◆ **GIVEN EXERCISE**
Format every line of the data below as a JSON list of strings, with each line as a separate string and blank lines omitted.

═════ DATA RECORDS ═════

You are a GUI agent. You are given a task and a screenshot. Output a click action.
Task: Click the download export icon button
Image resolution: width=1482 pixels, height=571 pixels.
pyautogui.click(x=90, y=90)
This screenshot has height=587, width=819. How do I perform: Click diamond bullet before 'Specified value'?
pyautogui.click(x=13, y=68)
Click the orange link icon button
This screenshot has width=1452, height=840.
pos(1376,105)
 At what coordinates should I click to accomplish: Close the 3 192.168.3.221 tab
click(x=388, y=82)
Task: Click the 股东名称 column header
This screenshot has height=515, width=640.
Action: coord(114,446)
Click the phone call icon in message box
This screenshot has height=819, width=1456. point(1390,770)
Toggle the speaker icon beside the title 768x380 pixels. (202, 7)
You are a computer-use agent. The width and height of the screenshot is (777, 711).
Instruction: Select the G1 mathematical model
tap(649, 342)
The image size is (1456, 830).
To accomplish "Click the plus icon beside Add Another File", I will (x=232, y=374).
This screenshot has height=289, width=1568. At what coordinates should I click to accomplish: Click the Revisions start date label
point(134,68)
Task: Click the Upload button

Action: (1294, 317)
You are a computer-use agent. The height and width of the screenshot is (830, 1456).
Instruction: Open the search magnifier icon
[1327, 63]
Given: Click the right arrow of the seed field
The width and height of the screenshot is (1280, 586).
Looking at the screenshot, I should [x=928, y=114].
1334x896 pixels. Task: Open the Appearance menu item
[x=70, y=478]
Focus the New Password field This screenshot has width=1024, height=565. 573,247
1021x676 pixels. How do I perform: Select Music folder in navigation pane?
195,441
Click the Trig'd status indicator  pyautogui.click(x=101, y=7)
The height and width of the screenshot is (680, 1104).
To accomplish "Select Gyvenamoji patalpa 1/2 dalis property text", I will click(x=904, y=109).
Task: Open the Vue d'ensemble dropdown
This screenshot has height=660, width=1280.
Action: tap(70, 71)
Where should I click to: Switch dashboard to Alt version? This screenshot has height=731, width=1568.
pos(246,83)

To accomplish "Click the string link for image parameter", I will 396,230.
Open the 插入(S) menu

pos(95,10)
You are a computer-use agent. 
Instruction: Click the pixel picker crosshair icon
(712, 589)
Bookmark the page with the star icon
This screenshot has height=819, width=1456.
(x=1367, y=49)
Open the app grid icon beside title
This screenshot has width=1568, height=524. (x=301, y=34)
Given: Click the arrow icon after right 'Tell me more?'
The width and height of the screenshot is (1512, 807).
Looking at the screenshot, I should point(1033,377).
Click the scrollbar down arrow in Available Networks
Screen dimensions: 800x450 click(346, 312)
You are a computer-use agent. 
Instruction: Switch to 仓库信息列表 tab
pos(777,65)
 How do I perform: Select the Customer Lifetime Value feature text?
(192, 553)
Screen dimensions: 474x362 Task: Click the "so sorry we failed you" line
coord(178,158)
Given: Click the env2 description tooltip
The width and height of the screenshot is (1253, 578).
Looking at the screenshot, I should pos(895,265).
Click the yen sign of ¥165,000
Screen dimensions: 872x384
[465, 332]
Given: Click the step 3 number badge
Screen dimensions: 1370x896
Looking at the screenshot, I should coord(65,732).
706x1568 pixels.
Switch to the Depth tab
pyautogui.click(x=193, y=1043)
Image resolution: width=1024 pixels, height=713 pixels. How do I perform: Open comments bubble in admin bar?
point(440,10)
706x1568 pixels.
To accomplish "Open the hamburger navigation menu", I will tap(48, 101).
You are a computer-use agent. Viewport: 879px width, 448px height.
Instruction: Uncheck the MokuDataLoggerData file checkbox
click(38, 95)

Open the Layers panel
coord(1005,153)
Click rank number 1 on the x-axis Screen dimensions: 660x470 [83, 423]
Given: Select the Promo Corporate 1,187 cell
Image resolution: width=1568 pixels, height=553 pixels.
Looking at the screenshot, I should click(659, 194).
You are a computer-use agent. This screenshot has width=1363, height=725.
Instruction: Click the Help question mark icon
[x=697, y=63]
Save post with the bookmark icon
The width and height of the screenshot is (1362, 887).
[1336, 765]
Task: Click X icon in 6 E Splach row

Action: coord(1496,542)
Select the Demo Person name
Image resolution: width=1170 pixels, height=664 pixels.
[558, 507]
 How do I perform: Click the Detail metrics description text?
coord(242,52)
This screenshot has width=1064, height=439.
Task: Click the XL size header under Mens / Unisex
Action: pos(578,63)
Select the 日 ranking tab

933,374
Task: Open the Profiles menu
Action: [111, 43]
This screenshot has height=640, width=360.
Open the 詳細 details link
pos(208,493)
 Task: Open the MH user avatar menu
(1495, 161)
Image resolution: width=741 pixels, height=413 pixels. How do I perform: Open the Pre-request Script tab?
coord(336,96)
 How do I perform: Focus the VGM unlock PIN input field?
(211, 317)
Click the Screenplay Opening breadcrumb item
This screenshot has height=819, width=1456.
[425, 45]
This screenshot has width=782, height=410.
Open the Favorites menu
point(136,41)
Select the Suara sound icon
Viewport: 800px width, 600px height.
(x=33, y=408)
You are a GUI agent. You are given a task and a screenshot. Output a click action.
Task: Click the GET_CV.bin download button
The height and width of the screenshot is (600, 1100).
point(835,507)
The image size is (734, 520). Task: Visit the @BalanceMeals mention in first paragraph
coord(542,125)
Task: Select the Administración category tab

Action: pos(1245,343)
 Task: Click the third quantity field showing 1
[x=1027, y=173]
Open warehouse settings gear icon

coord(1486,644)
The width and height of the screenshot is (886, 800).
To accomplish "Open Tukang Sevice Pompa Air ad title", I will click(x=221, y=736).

═════

◆ **TASK RESULT**
[
  "You are a GUI agent. You are given a task and a screenshot. Output a click action.",
  "Task: Click the download export icon button",
  "Image resolution: width=1482 pixels, height=571 pixels.",
  "pyautogui.click(x=90, y=90)",
  "This screenshot has height=587, width=819. How do I perform: Click diamond bullet before 'Specified value'?",
  "pyautogui.click(x=13, y=68)",
  "Click the orange link icon button",
  "This screenshot has width=1452, height=840.",
  "pos(1376,105)",
  " At what coordinates should I click to accomplish: Close the 3 192.168.3.221 tab",
  "click(x=388, y=82)",
  "Task: Click the 股东名称 column header",
  "This screenshot has height=515, width=640.",
  "Action: coord(114,446)",
  "Click the phone call icon in message box",
  "This screenshot has height=819, width=1456. point(1390,770)",
  "Toggle the speaker icon beside the title 768x380 pixels. (202, 7)",
  "You are a computer-use agent. The width and height of the screenshot is (777, 711).",
  "Instruction: Select the G1 mathematical model",
  "tap(649, 342)",
  "The image size is (1456, 830).",
  "To accomplish \"Click the plus icon beside Add Another File\", I will (x=232, y=374).",
  "This screenshot has height=289, width=1568. At what coordinates should I click to accomplish: Click the Revisions start date label",
  "point(134,68)",
  "Task: Click the Upload button",
  "Action: (1294, 317)",
  "You are a computer-use agent. The height and width of the screenshot is (830, 1456).",
  "Instruction: Open the search magnifier icon",
  "[1327, 63]",
  "Given: Click the right arrow of the seed field",
  "The width and height of the screenshot is (1280, 586).",
  "Looking at the screenshot, I should [x=928, y=114].",
  "1334x896 pixels. Task: Open the Appearance menu item",
  "[x=70, y=478]",
  "Focus the New Password field This screenshot has width=1024, height=565. 573,247",
  "1021x676 pixels. How do I perform: Select Music folder in navigation pane?",
  "195,441",
  "Click the Trig'd status indicator  pyautogui.click(x=101, y=7)",
  "The height and width of the screenshot is (680, 1104).",
  "To accomplish \"Select Gyvenamoji patalpa 1/2 dalis property text\", I will click(x=904, y=109).",
  "Task: Open the Vue d'ensemble dropdown",
  "This screenshot has height=660, width=1280.",
  "Action: tap(70, 71)",
  "Where should I click to: Switch dashboard to Alt version? This screenshot has height=731, width=1568.",
  "pos(246,83)",
  "To accomplish \"Click the string link for image parameter\", I will 396,230.",
  "Open the 插入(S) menu",
  "pos(95,10)",
  "You are a computer-use agent. ",
  "Instruction: Click the pixel picker crosshair icon",
  "(712, 589)",
  "Bookmark the page with the star icon",
  "This screenshot has height=819, width=1456.",
  "(x=1367, y=49)",
  "Open the app grid icon beside title",
  "This screenshot has width=1568, height=524. (x=301, y=34)",
  "Given: Click the arrow icon after right 'Tell me more?'",
  "The width and height of the screenshot is (1512, 807).",
  "Looking at the screenshot, I should point(1033,377).",
  "Click the scrollbar down arrow in Available Networks",
  "Screen dimensions: 800x450 click(346, 312)",
  "You are a computer-use agent. ",
  "Instruction: Switch to 仓库信息列表 tab",
  "pos(777,65)",
  " How do I perform: Select the Customer Lifetime Value feature text?",
  "(192, 553)",
  "Screen dimensions: 474x362 Task: Click the \"so sorry we failed you\" line",
  "coord(178,158)",
  "Given: Click the env2 description tooltip",
  "The width and height of the screenshot is (1253, 578).",
  "Looking at the screenshot, I should pos(895,265).",
  "Click the yen sign of ¥165,000",
  "Screen dimensions: 872x384",
  "[465, 332]",
  "Given: Click the step 3 number badge",
  "Screen dimensions: 1370x896",
  "Looking at the screenshot, I should coord(65,732).",
  "706x1568 pixels.",
  "Switch to the Depth tab",
  "pyautogui.click(x=193, y=1043)",
  "Image resolution: width=1024 pixels, height=713 pixels. How do I perform: Open comments bubble in admin bar?",
  "point(440,10)",
  "706x1568 pixels.",
  "To accomplish \"Open the hamburger navigation menu\", I will tap(48, 101).",
  "You are a computer-use agent. Viewport: 879px width, 448px height.",
  "Instruction: Uncheck the MokuDataLoggerData file checkbox",
  "click(38, 95)",
  "Open the Layers panel",
  "coord(1005,153)",
  "Click rank number 1 on the x-axis Screen dimensions: 660x470 [83, 423]",
  "Given: Select the Promo Corporate 1,187 cell",
  "Image resolution: width=1568 pixels, height=553 pixels.",
  "Looking at the screenshot, I should click(659, 194).",
  "You are a computer-use agent. This screenshot has width=1363, height=725.",
  "Instruction: Click the Help question mark icon",
  "[x=697, y=63]",
  "Save post with the bookmark icon",
  "The width and height of the screenshot is (1362, 887).",
  "[1336, 765]",
  "Task: Click X icon in 6 E Splach row",
  "Action: coord(1496,542)",
  "Select the Demo Person name",
  "Image resolution: width=1170 pixels, height=664 pixels.",
  "[558, 507]",
  " How do I perform: Click the Detail metrics description text?",
  "coord(242,52)",
  "This screenshot has width=1064, height=439.",
  "Task: Click the XL size header under Mens / Unisex",
  "Action: pos(578,63)",
  "Select the 日 ranking tab",
  "933,374",
  "Task: Open the Profiles menu",
  "Action: [111, 43]",
  "This screenshot has height=640, width=360.",
  "Open the 詳細 details link",
  "pos(208,493)",
  " Task: Open the MH user avatar menu",
  "(1495, 161)",
  "Image resolution: width=741 pixels, height=413 pixels. How do I perform: Open the Pre-request Script tab?",
  "coord(336,96)",
  " How do I perform: Focus the VGM unlock PIN input field?",
  "(211, 317)",
  "Click the Screenplay Opening breadcrumb item",
  "This screenshot has height=819, width=1456.",
  "[425, 45]",
  "This screenshot has width=782, height=410.",
  "Open the Favorites menu",
  "point(136,41)",
  "Select the Suara sound icon",
  "Viewport: 800px width, 600px height.",
  "(x=33, y=408)",
  "You are a GUI agent. You are given a task and a screenshot. Output a click action.",
  "Task: Click the GET_CV.bin download button",
  "The height and width of the screenshot is (600, 1100).",
  "point(835,507)",
  "The image size is (734, 520). Task: Visit the @BalanceMeals mention in first paragraph",
  "coord(542,125)",
  "Task: Select the Administración category tab",
  "Action: pos(1245,343)",
  " Task: Click the third quantity field showing 1",
  "[x=1027, y=173]",
  "Open warehouse settings gear icon",
  "coord(1486,644)",
  "The width and height of the screenshot is (886, 800).",
  "To accomplish \"Open Tukang Sevice Pompa Air ad title\", I will click(x=221, y=736)."
]